• [WHAT IS REQUIRED] Lines containing the word "with" are the ones to copy from the records below.

--- --- ---

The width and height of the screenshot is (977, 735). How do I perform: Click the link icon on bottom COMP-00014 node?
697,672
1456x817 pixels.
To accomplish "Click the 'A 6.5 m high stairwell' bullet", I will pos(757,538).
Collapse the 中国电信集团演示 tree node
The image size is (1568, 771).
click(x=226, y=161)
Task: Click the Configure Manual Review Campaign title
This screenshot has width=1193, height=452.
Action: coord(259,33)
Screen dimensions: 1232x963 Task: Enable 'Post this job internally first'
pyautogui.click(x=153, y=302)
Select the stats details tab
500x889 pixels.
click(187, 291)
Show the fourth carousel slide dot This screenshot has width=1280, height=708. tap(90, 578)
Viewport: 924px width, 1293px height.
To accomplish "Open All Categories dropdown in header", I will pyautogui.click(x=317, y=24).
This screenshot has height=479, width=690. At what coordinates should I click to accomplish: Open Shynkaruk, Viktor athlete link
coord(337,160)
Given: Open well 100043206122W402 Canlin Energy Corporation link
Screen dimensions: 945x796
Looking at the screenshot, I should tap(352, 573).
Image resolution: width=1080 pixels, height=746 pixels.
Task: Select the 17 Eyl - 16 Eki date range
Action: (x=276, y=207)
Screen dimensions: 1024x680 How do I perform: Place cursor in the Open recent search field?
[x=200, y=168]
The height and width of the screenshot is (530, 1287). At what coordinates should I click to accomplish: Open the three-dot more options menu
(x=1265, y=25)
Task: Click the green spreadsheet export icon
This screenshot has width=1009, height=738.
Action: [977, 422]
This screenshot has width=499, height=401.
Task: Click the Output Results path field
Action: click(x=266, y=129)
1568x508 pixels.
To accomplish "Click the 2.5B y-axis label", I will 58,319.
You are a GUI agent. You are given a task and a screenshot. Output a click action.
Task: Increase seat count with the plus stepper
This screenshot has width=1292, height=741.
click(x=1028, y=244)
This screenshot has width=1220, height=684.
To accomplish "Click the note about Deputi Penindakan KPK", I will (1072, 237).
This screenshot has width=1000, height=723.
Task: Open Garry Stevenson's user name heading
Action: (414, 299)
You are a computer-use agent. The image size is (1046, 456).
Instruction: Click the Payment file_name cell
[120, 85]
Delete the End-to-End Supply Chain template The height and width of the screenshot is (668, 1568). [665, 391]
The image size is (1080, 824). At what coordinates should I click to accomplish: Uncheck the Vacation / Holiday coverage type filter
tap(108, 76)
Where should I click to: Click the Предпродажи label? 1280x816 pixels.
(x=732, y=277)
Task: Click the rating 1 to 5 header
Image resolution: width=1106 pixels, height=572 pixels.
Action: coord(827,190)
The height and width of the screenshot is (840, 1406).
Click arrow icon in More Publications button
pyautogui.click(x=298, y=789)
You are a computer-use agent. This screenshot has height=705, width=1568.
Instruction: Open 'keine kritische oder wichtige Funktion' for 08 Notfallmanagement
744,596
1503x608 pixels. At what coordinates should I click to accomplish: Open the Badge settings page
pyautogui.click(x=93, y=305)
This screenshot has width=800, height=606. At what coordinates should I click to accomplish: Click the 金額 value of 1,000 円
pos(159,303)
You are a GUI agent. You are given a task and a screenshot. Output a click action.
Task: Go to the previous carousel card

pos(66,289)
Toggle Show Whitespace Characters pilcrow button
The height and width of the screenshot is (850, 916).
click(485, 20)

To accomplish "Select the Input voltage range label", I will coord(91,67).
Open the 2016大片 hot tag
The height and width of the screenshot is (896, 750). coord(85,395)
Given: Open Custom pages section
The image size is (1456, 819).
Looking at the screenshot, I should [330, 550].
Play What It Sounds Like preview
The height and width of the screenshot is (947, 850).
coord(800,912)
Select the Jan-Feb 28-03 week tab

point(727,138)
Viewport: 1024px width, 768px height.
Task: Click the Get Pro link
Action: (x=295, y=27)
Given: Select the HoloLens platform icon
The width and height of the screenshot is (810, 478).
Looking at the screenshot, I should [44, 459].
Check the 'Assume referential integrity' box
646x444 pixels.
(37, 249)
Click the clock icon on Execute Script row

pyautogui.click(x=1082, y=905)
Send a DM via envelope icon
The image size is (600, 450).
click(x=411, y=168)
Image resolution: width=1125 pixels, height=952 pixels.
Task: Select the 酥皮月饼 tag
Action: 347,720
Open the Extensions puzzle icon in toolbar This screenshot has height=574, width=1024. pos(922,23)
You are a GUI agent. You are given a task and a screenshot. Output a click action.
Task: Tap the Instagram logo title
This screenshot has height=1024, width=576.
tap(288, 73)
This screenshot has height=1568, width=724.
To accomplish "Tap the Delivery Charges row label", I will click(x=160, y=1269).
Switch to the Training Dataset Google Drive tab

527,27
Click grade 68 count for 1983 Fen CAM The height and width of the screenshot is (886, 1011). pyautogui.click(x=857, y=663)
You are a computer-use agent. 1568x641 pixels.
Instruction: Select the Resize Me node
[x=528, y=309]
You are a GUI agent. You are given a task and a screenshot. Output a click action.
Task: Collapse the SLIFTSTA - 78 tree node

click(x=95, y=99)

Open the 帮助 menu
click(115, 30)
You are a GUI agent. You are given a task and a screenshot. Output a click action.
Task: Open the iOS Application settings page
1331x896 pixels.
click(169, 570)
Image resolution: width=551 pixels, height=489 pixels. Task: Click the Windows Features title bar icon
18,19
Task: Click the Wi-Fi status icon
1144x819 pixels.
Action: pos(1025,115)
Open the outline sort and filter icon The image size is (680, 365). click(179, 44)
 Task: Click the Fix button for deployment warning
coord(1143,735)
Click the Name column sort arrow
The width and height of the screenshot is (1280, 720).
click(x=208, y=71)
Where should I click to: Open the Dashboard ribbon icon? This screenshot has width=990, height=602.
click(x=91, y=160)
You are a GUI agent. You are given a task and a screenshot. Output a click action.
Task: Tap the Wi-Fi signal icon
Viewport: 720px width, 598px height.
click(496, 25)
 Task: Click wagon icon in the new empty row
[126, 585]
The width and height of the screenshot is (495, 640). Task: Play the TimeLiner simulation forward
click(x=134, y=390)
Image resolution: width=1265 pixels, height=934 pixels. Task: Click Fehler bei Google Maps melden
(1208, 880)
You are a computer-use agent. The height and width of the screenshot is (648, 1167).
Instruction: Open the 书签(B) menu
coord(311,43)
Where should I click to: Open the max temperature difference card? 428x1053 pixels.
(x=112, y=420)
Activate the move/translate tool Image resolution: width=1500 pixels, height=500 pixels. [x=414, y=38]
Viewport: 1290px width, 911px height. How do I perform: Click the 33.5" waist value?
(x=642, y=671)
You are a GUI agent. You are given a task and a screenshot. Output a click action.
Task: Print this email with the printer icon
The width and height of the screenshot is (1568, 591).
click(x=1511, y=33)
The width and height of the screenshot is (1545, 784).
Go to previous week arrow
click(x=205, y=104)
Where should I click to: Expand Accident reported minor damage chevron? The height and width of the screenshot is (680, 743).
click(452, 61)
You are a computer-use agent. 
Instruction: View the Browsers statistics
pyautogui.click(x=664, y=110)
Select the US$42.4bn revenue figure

--- --- ---

• [SOLUTION TO THE PROBLEM]
Task: Increase seat count with the plus stepper
Task: Print this email with the printer icon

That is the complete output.